India’s manufacturing sector in February recorded 56.3, a decline from 57.7 in January. While manufacturing growth was above its long-run average, the rate of growth receded to its lowest since December 2023, according to an S&P Global report.
New export orders rose strongly in February, as manufacturers continued to capitalise on robust global demand for their goods. Although softer than January’s near 14-year high, the pace of expansion was sharp. Despite lower numbers, the seasonally adjusted PMI report indicated a robust improvement in the health of the Indian manufacturing sector.The report registered an improvement for businesses across all three monitored sub-sectors: consumer, intermediate and investment goods.
Output rose halfway through the final fiscal quarter, extending the current growth streak to 44 months. Where an increase was noted, manufacturers remarked on sustained improvements in demand, tech investment and the commissioning of new projects.

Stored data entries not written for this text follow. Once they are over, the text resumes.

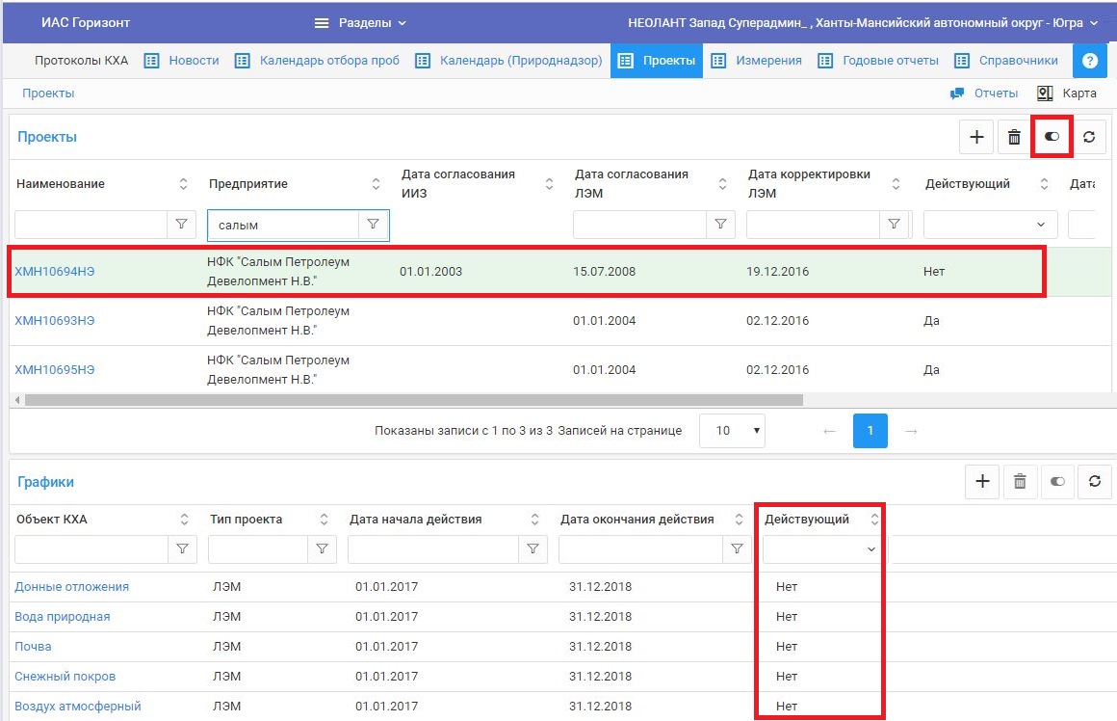Open filter funnel on Наименование column

pyautogui.click(x=182, y=224)
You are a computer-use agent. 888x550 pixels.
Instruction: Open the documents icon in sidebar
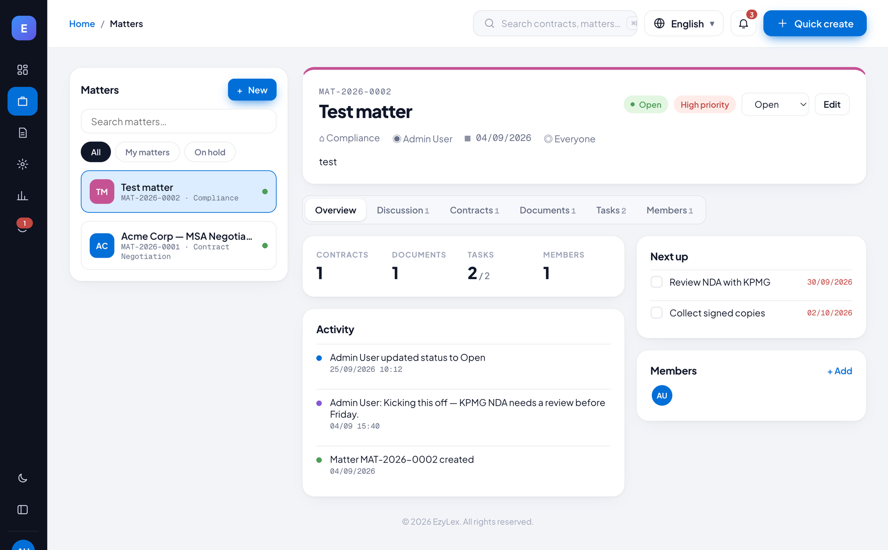(x=23, y=133)
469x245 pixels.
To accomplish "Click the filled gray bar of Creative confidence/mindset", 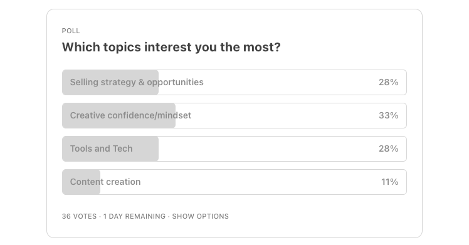I will (x=119, y=116).
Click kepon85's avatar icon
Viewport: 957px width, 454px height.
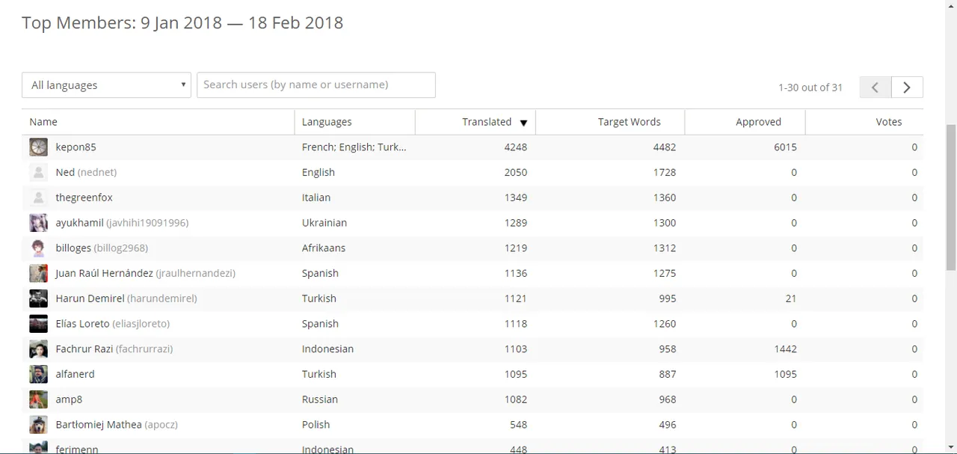click(38, 147)
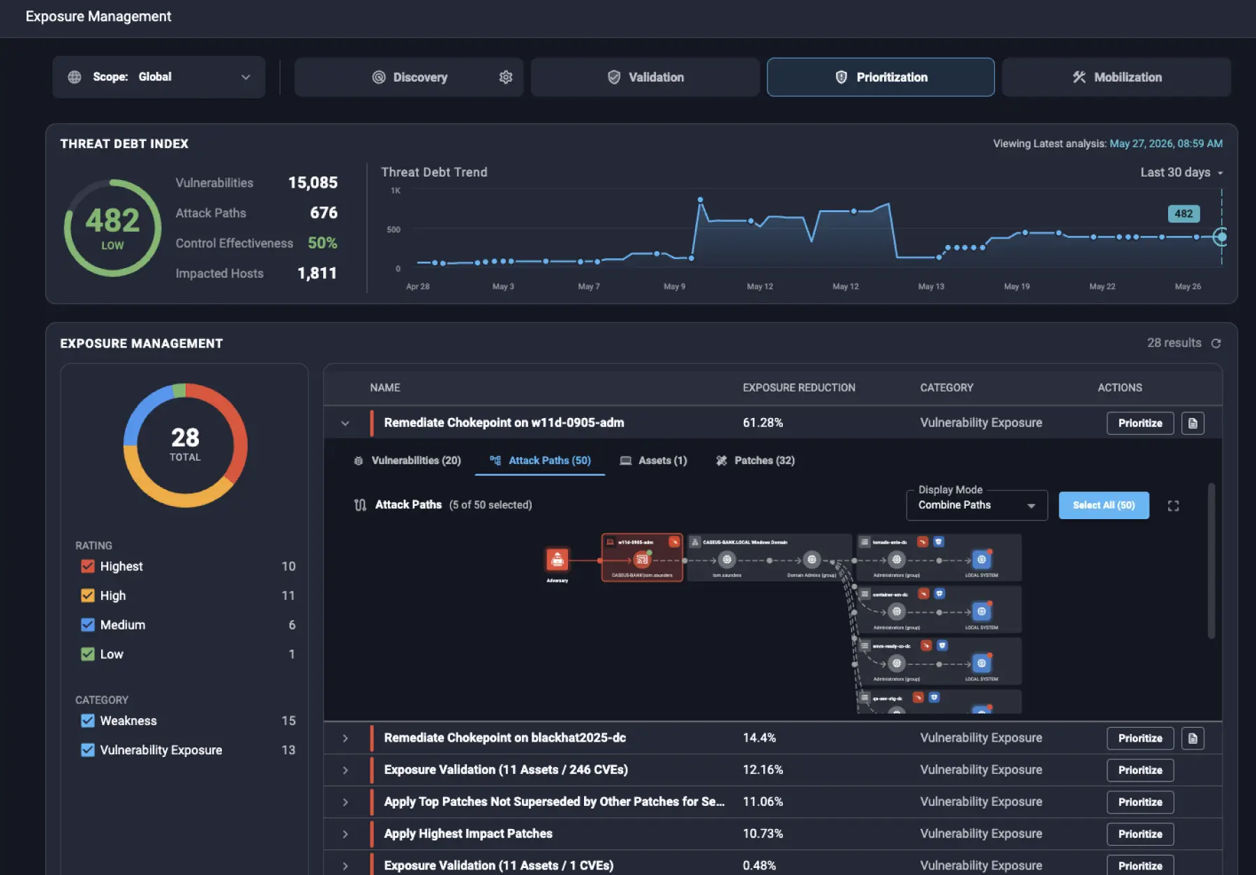The image size is (1256, 875).
Task: Expand attack path graph to fullscreen
Action: 1174,506
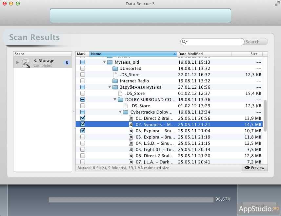The width and height of the screenshot is (281, 216).
Task: Click the Музыка_old folder icon
Action: [110, 62]
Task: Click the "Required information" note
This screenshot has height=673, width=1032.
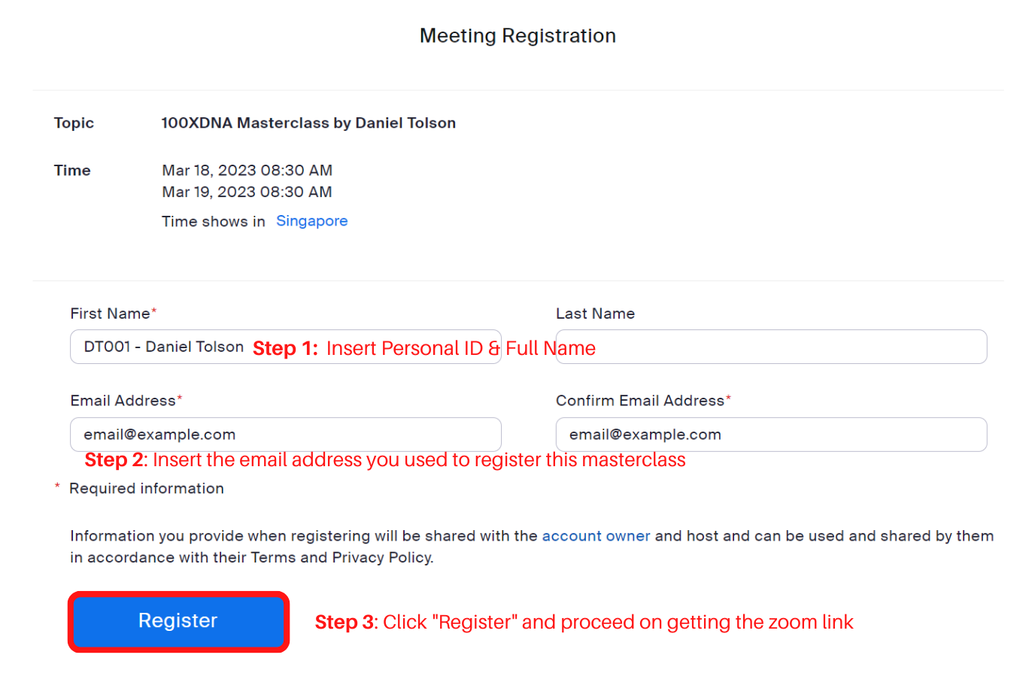Action: (x=147, y=489)

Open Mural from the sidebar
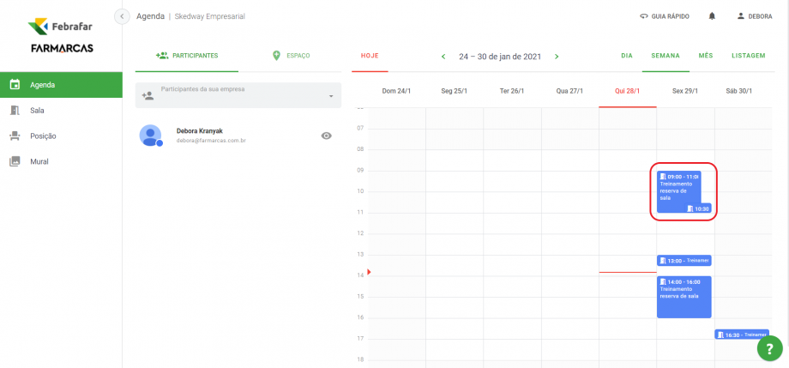(39, 161)
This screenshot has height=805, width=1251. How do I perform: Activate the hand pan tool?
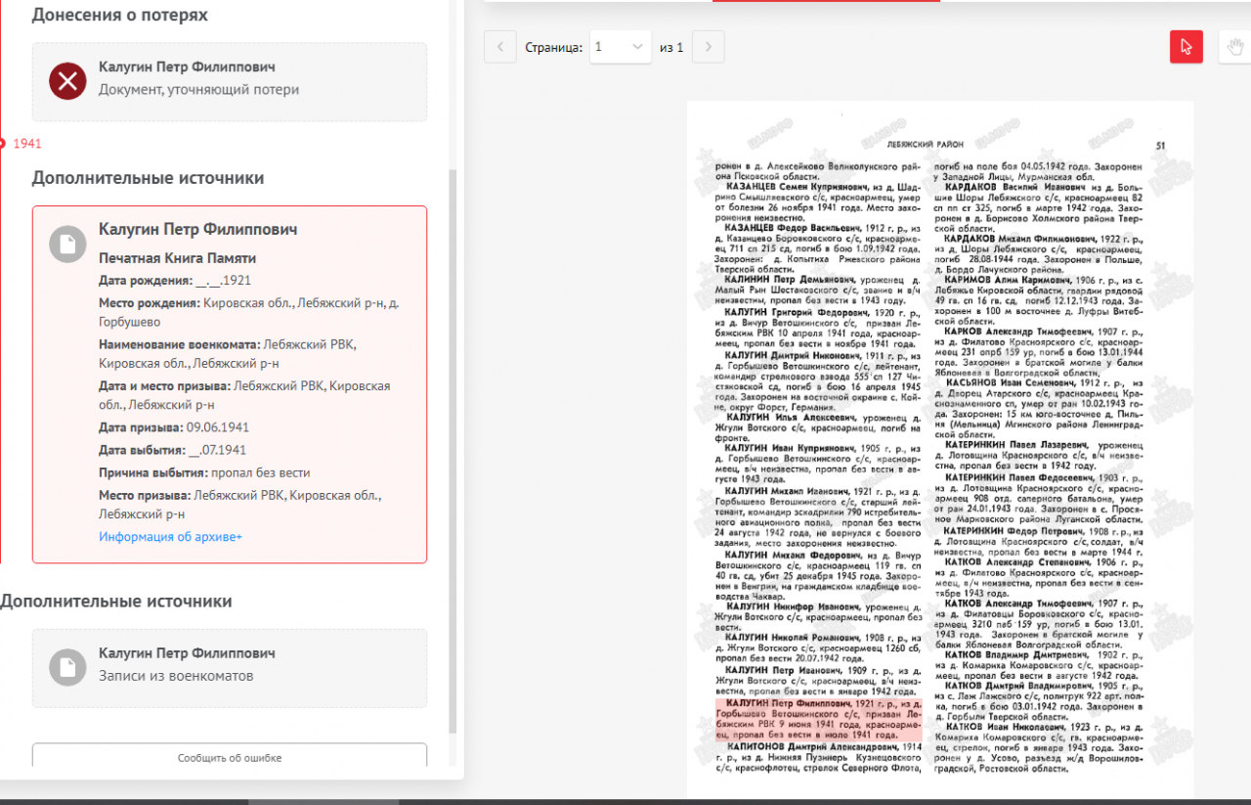1235,47
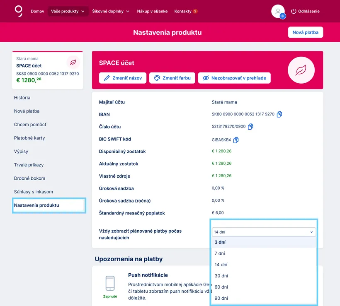340x306 pixels.
Task: Open História in the sidebar
Action: [x=22, y=98]
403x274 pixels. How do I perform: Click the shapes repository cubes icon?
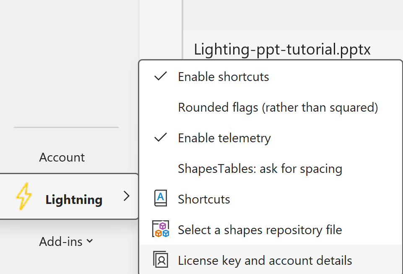[161, 229]
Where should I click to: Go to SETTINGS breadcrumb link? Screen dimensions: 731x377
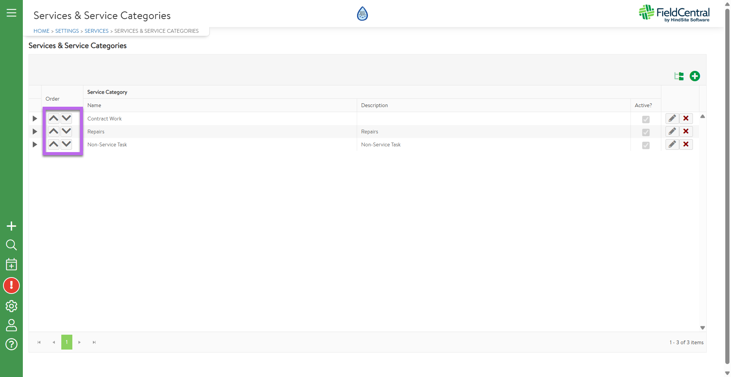click(x=67, y=31)

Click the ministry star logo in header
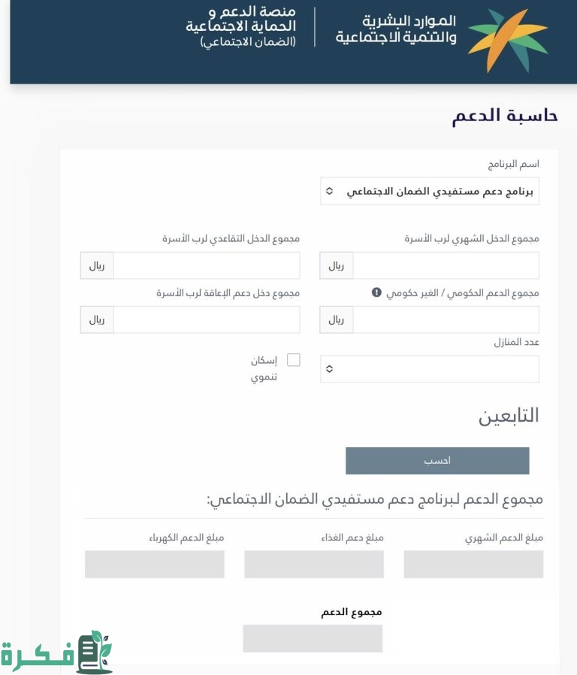tap(507, 41)
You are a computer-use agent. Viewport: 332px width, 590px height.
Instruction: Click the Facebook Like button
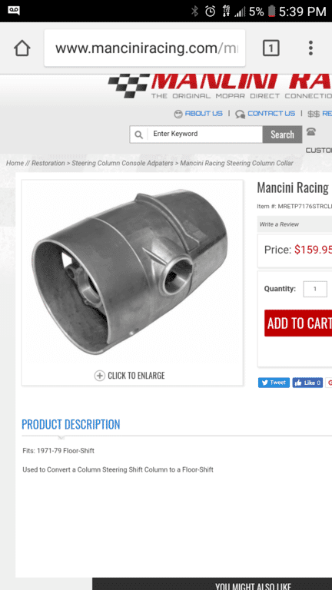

There was a perpetual rise in new business intakes, a result of strong client demand adding the need to price better amongst competitors.
Expressing his views on the PMI activity, Pranjul Bhandari, Chief India Economist at HSBC, said: “India recorded a 56.3 manufacturing PMI in February, down slightly from 57.7 during the prior month, but still firmly within expansionary territory. Robust global demand continued to boost growth in the Indian manufacturing sector, which increased its purchasing activity and employment. Business expectations also remained very strong, with nearly one-third of survey participants foreseeing greater output volumes in the year ahead. Although output growth slowed to the weakest level since December 2023, overall momentum in India’s manufacturing sector remained broadly positive in February.”
The pace of job creation was the second-highest recorded in PMI history, following January 2025. Around 10% of firms reported an increase in hiring activity, while only 1% reduced their workforce.
Companies that experienced growth attributed it to strong client demand, prompting them to replenish inventories and mitigate the risk of input shortages. Consequently, pre-production stock levels saw another sharp rise in February.
Meanwhile, Indian manufacturers encountered further increases in input costs, with frequent mentions of higher prices for bamboo, leather, marketing, rubber, and telecom services. On a positive note, overall inflation continued to ease for the third consecutive month, reaching its lowest level in a year.